* _Input data_:
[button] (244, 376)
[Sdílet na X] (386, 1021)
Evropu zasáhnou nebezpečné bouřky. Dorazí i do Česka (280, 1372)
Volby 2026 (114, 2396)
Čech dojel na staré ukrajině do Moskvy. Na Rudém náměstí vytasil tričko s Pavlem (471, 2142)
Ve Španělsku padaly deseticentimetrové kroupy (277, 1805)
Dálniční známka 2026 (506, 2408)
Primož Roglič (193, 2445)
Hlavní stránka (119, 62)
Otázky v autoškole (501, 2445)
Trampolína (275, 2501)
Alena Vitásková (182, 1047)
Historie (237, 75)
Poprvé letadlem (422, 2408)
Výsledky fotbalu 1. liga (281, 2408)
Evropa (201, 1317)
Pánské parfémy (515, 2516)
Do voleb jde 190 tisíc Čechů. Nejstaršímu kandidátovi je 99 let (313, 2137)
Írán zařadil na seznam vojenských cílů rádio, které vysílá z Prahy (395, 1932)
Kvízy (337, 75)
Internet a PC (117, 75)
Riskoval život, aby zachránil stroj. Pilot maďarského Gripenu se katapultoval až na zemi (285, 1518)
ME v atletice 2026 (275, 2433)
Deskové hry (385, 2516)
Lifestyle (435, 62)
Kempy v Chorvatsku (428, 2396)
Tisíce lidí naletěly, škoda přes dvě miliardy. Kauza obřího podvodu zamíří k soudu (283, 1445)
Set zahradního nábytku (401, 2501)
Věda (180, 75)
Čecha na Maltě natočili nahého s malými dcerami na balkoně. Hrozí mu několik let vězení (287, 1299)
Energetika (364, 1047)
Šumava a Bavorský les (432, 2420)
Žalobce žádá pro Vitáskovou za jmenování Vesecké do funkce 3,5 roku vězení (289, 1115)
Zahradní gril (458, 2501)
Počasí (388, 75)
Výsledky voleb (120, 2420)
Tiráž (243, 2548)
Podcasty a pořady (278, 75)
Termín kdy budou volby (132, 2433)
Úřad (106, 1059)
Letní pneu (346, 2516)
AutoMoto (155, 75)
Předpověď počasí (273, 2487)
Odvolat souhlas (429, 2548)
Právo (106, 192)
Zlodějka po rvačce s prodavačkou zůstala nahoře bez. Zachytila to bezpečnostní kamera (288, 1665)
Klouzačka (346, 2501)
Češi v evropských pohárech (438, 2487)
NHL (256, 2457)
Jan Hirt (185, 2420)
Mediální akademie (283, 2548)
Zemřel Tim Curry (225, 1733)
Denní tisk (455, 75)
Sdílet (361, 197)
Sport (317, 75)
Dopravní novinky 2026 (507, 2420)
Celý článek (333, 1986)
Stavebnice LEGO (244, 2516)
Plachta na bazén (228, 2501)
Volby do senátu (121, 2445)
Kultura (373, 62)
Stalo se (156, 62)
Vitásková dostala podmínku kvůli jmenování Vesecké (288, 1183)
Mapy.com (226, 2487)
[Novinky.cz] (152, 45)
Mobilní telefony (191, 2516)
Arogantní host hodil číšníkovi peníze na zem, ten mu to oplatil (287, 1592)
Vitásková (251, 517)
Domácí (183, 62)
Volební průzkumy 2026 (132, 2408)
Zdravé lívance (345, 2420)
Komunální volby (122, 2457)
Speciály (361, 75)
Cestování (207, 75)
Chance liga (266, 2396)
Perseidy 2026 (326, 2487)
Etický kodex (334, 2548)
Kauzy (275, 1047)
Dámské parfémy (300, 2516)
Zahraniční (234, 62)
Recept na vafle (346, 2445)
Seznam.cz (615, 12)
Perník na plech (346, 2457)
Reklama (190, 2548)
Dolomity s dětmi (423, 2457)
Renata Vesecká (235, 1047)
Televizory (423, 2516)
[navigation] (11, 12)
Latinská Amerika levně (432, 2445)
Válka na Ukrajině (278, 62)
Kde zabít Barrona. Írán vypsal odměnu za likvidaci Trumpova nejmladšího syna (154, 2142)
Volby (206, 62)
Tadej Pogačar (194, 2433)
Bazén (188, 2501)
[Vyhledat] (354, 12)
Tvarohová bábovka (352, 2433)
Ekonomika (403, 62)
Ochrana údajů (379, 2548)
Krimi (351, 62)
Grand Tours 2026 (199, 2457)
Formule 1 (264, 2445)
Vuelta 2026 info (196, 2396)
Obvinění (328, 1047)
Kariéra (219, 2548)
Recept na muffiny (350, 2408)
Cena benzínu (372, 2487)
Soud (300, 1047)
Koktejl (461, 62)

* _Activity_:
Your task is to restate, word for word, the line with "Ochrana údajů (379, 2548)" and all lines after it, ending with the last line of the data.

* _Result of this task_:
Ochrana údajů (379, 2548)
Krimi (351, 62)
Grand Tours 2026 (199, 2457)
Formule 1 (264, 2445)
Vuelta 2026 info (196, 2396)
Obvinění (328, 1047)
Kariéra (219, 2548)
Recept na muffiny (350, 2408)
Cena benzínu (372, 2487)
Soud (300, 1047)
Koktejl (461, 62)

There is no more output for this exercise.